## Work to do
a - In the coil component excerpt, what does a ferrite board improve when it is used instead of a printed circuit board, and how does it do so?
b - Reproduce the portion of the coil component excerpt that starts at the words "[0049] Referring to" and ends after the words "the coil 120.".

## Document extract
++++++++++++++++++++

The coil 120 may be positioned in the center portion of the
magnetic body 130 as illustrated in FIG. 2, but is not limited
thereto. For instance, the coil 120 may be positioned in an upper
or lower end portion of the magnetic body 130 depending on the kind
of coil component 100-1 or requirements in the design or process of
the coil component 100-1. The coil 120 may be a wound coil formed
by a winding method, but is not limited thereto.
[0046] Although described in detail below, the coil 120 may be
seated in a processed space (not illustrated) of a support member
(not illustrated), and a peripheral space of the coil 120 may be
filled by the magnetic body 130. Thus, the coil 120 may be stably
mounted in the magnetic body 130, and the coil component 100-1 may
also be significantly reduced. However, in some cases, the support
member (not illustrated) may be completely removed by dicing, and
thus, the support member (not illustrated) may not remain inside an
individual component as illustrated in FIG. 2.
[0047] A core may be formed in a central hole of the coil 120, and
the core may be filled with a magnetic material, and thus a
high-inductance coil component may be provided.
[0048] FIGS. 3A through 3C are views detailing the support member
and the processed space.
[0049] Referring to FIG. 3A, a support member 110 may have a
plurality of processed spaces 111. As the support member 110, a
copper clad lamination (CCL), a rolled copper plate, a NiFe rolled
copper plate, a Cu alloy plate, a ferrite board, a flexible board,
or the like, may be used. In a case of using the ferrite board
instead of a printed circuit board (PCB), the ferrite board may
improve inductance characteristics by increasing permeability.
Further, the ferrite board may more stably fix the coil 120.
[0050] Referring to FIG. 3B, each of the processed spaces 111 may
be formed so that the coil 120 may be stably mounted. The processed
space 111 may have a length larger than a width based on the
accompanying drawings. Formed sheets may be stacked in the
processed space 111, and the stacked sheets may be compressed and
cured, thereby preventing position misalignment of the coil 120
disposed on a predetermined position and controlling deformation of
a bar due to movement of the sheets. Here, "processing" at least a
portion of the support member 110 may include forming a space
through a structure composed of two or more support members as well
as forming a space by physically, optically, or chemically
deforming or removing at least a portion of the support member
110.

++++++++++++++++++++

## Material provided

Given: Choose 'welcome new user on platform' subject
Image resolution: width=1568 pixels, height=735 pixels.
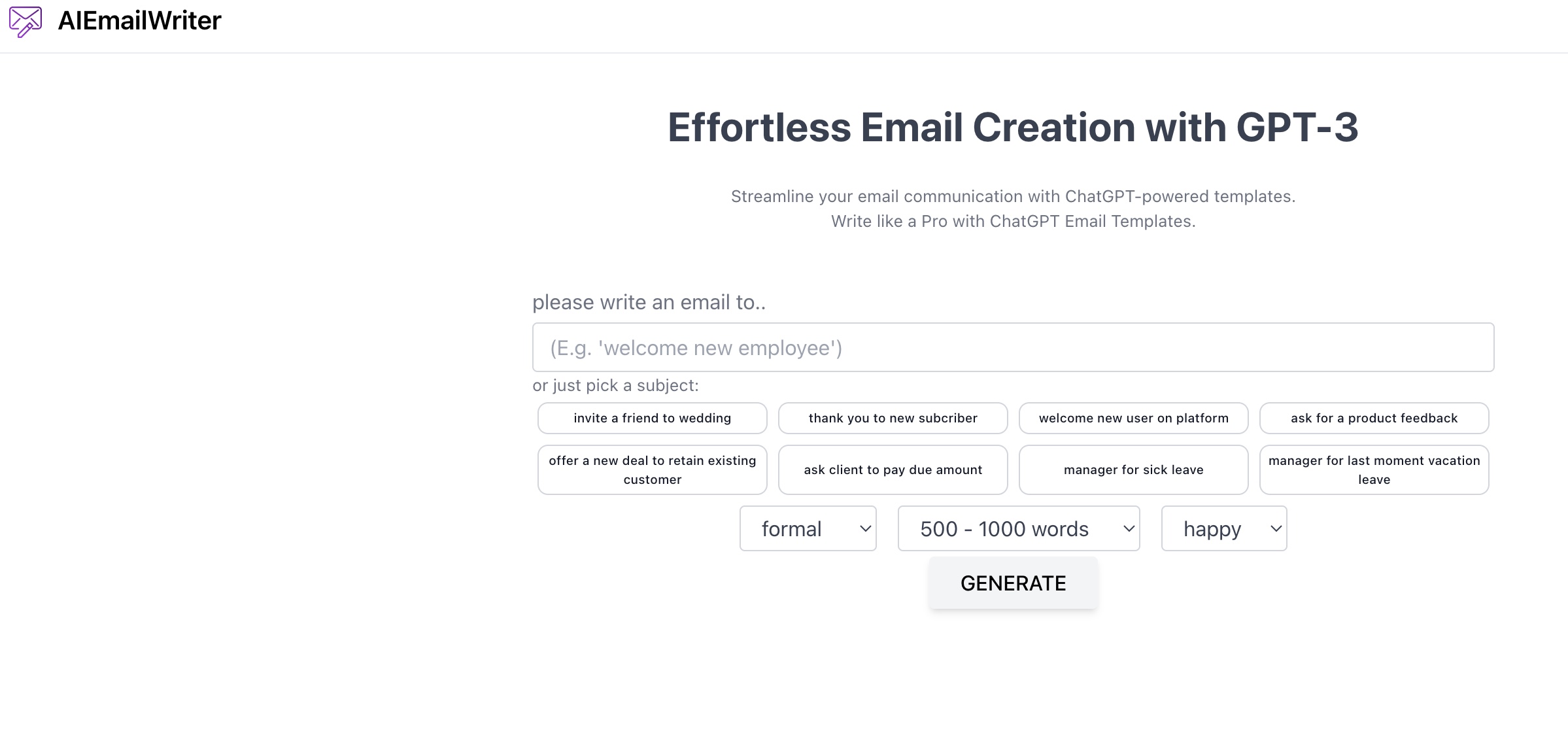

++++++++++++++++++++

## Expected responses
a - It improves inductance characteristics by increasing permeability.

b -
[0049] Referring to FIG. 3A, a support member 110 may have a
plurality of processed spaces 111. As the support member 110, a
copper clad lamination (CCL), a rolled copper plate, a NiFe rolled
copper plate, a Cu alloy plate, a ferrite board, a flexible board,
or the like, may be used. In a case of using the ferrite board
instead of a printed circuit board (PCB), the ferrite board may
improve inductance characteristics by increasing permeability.
Further, the ferrite board may more stably fix the coil 120.